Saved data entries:

[Start of section]

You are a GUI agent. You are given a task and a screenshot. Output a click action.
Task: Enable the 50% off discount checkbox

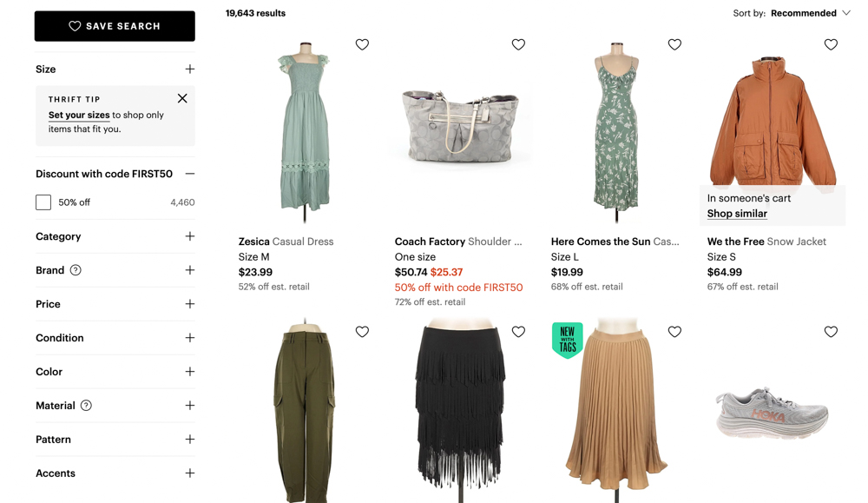[x=43, y=202]
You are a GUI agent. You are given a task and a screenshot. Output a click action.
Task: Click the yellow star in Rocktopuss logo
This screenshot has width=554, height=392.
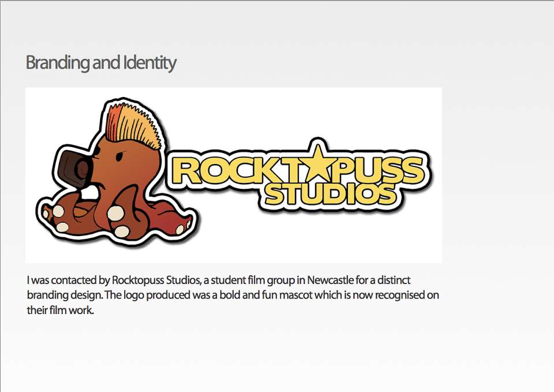(318, 163)
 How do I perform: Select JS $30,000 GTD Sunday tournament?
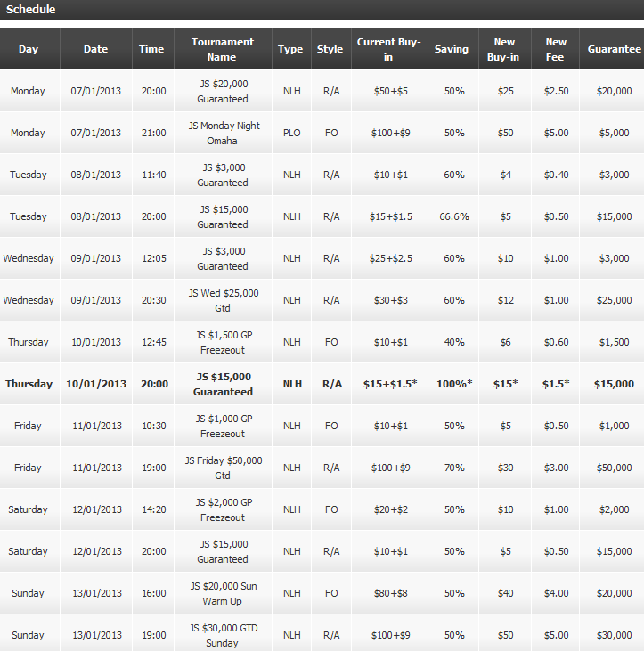click(x=223, y=635)
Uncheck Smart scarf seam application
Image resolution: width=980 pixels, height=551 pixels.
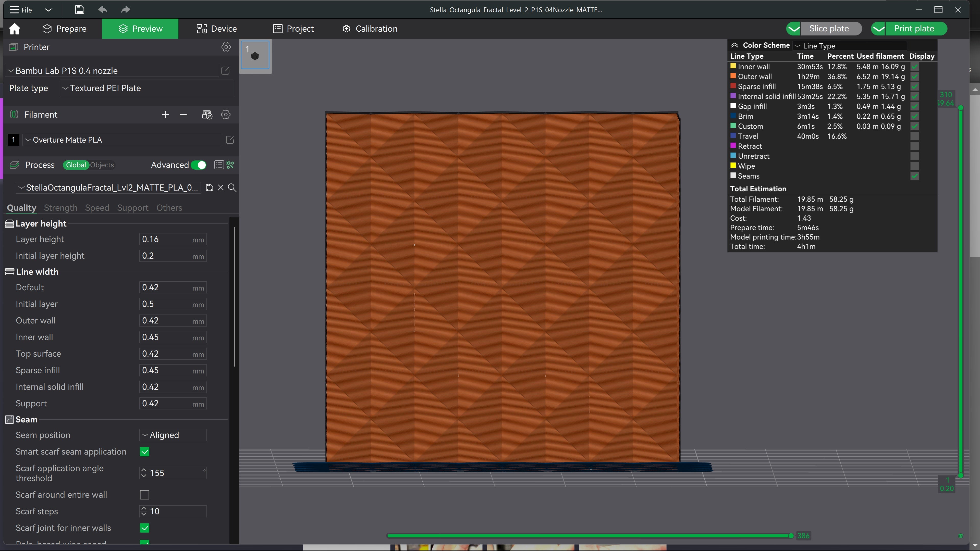[145, 451]
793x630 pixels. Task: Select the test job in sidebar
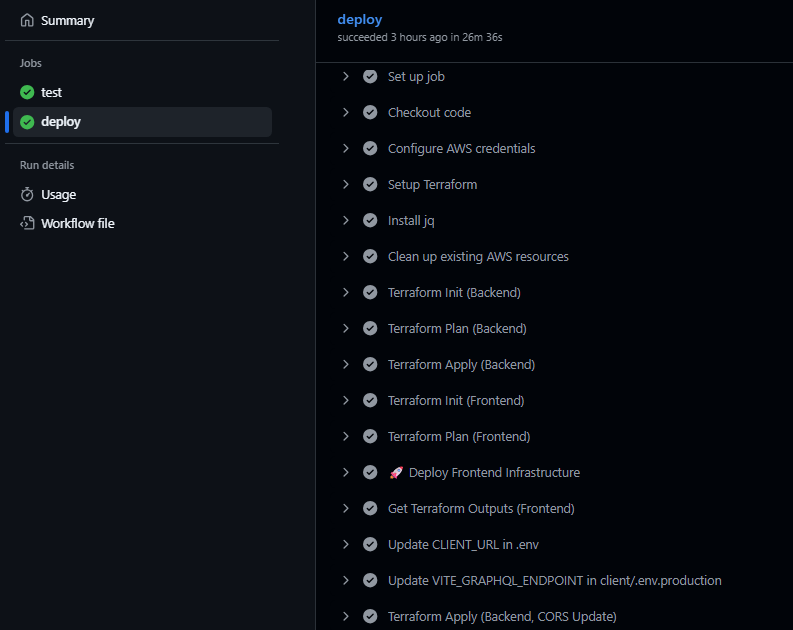point(143,93)
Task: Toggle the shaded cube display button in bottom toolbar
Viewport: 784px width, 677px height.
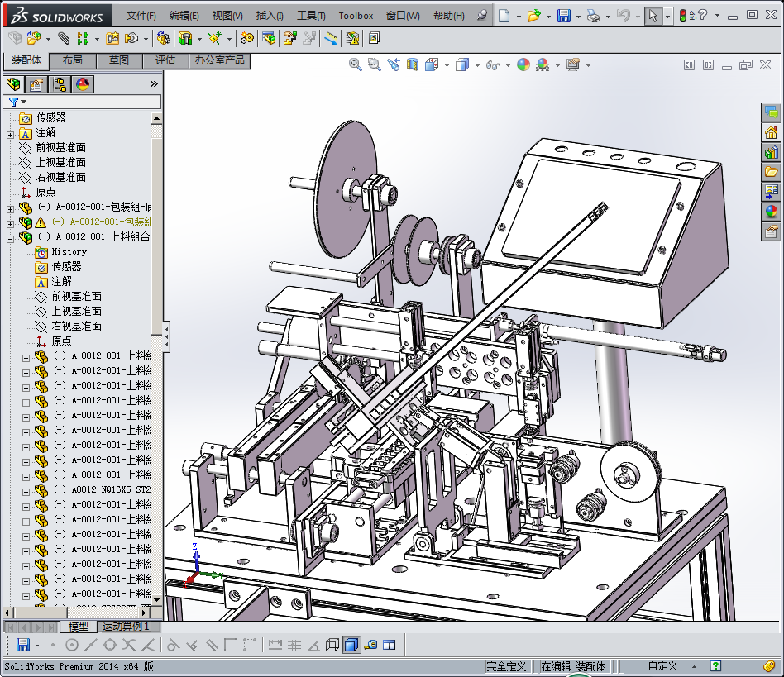Action: pos(351,645)
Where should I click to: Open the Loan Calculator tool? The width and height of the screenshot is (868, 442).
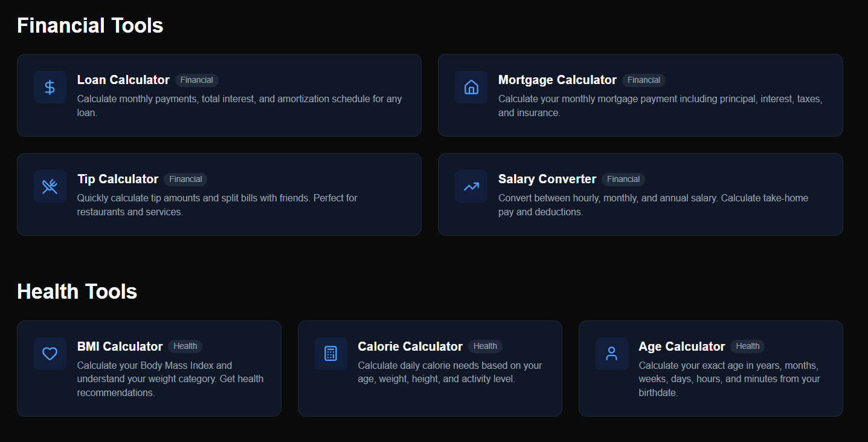[219, 95]
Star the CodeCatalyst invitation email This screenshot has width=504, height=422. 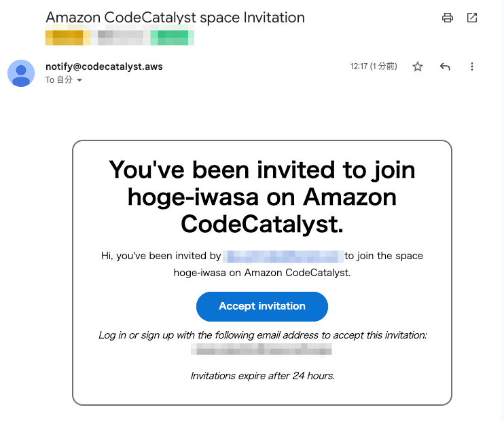[x=418, y=66]
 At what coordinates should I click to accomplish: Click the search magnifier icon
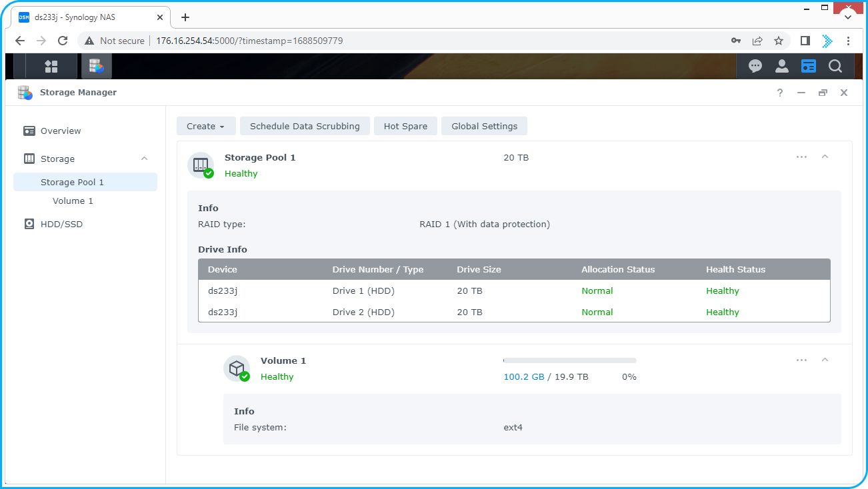835,66
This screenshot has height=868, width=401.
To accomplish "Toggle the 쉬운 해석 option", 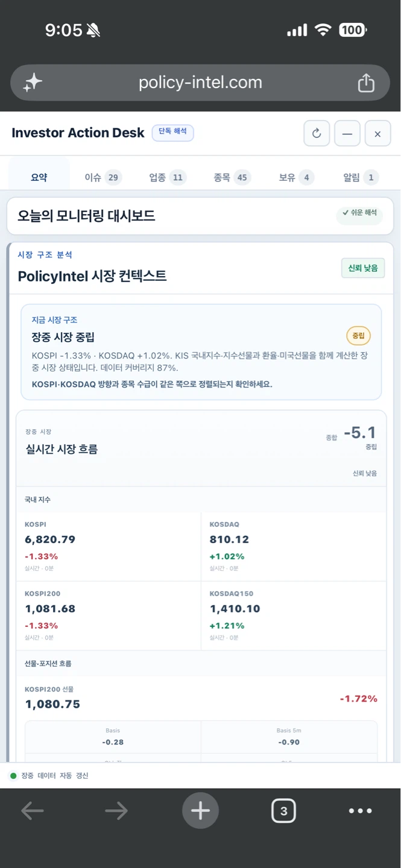I will point(359,213).
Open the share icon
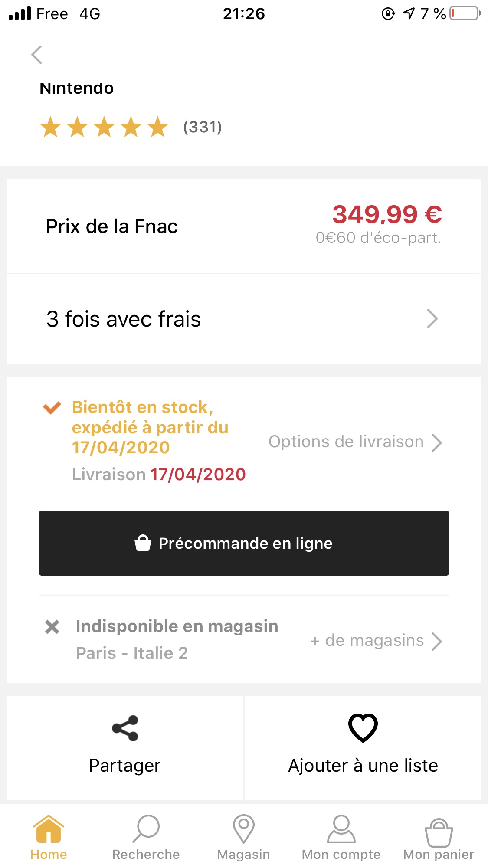The width and height of the screenshot is (488, 868). coord(125,728)
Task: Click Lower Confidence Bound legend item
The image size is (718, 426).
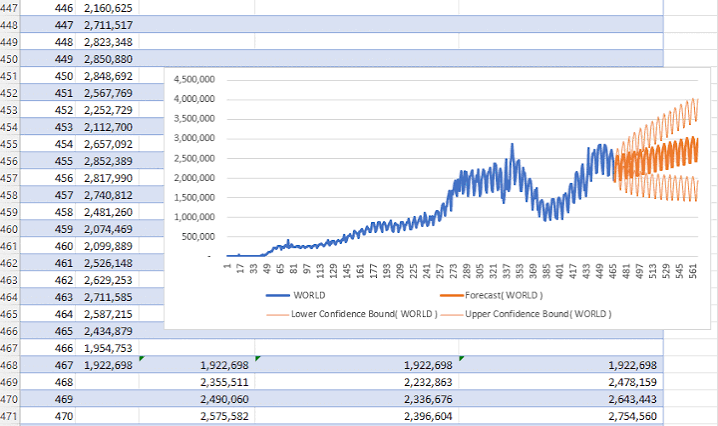Action: pos(351,314)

[End of section]

What the task asks:
Write out exactly the lines that run from the one containing "Open the share icon" to the last line of the entries above, both ends kept, pictures left out.

Problem solution:
Open the share icon
The width and height of the screenshot is (488, 868). coord(125,728)
Task: Click Lower Confidence Bound legend item
The image size is (718, 426).
Action: pos(351,314)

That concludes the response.